Activity: Please make an exact copy of the lines from the one holding "Instruction: Click the" through the end of the data, both ends included, with no pictures.
** Opening Record excerpts block **
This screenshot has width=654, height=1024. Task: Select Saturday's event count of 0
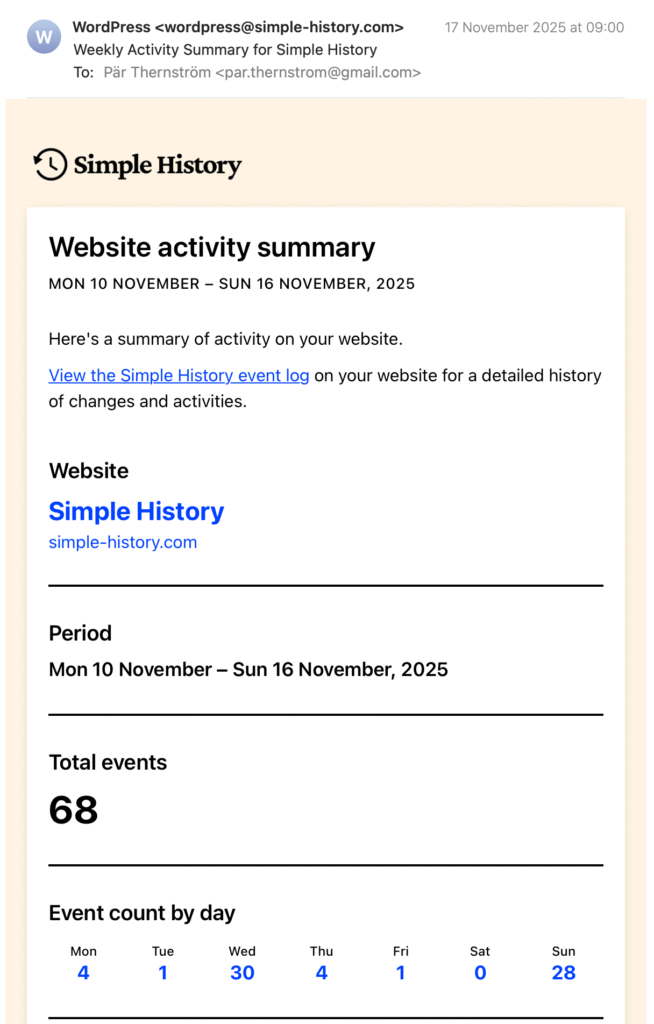(x=480, y=973)
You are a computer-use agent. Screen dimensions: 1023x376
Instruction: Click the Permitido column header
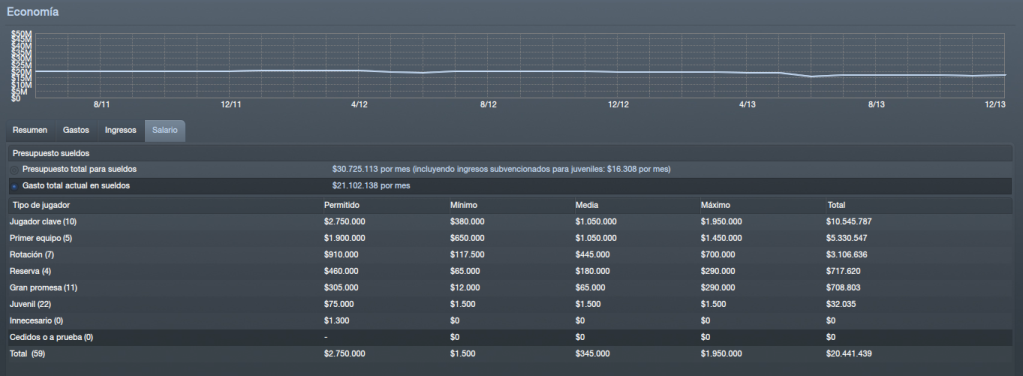coord(341,205)
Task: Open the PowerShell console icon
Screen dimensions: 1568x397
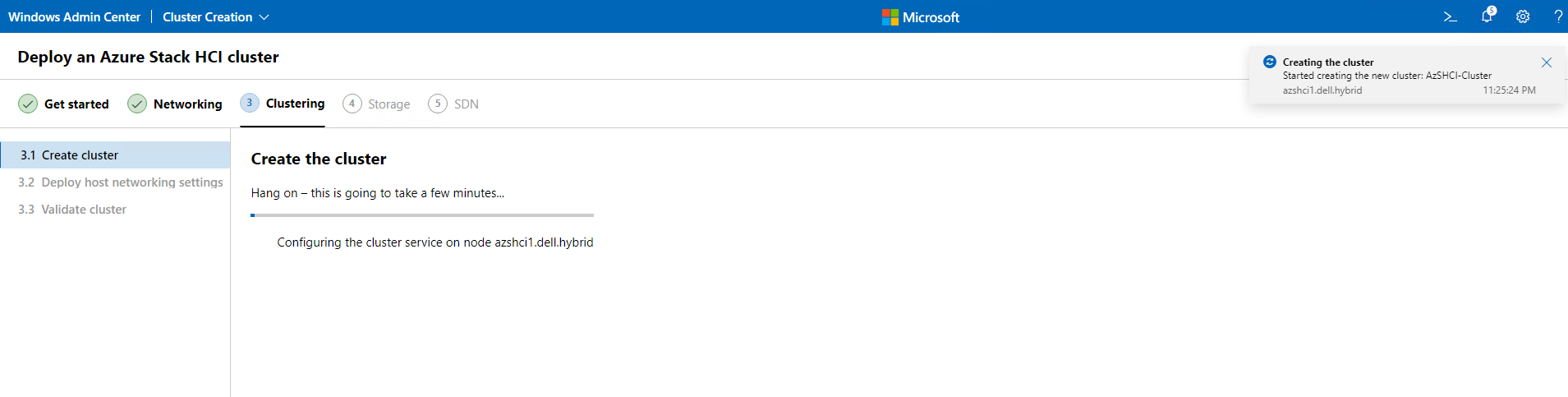Action: [1450, 16]
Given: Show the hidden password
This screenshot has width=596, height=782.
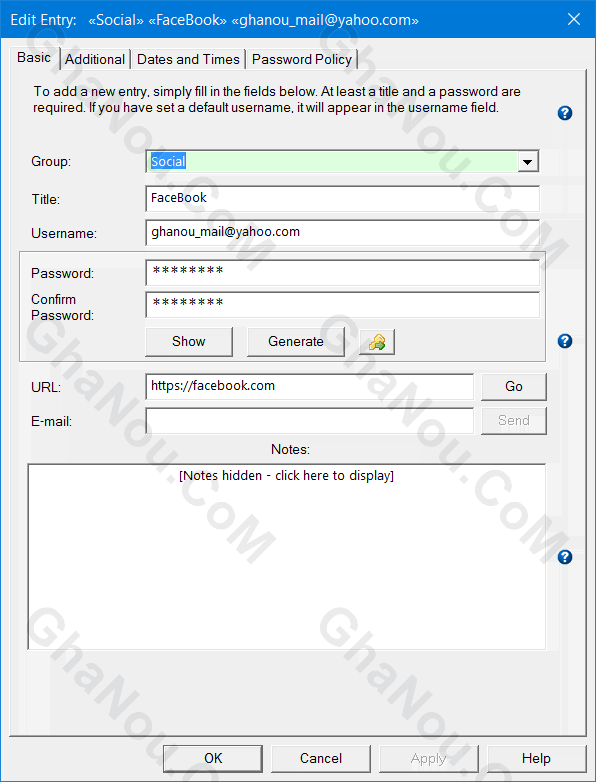Looking at the screenshot, I should pyautogui.click(x=189, y=342).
** Closing Record excerpts block **
Answer for this exercise:
Instruction: Click the Permitido column header
coord(341,205)
Task: Open the PowerShell console icon
Screen dimensions: 1568x397
Action: [1450, 16]
Given: Show the hidden password
This screenshot has width=596, height=782.
Looking at the screenshot, I should pyautogui.click(x=189, y=342).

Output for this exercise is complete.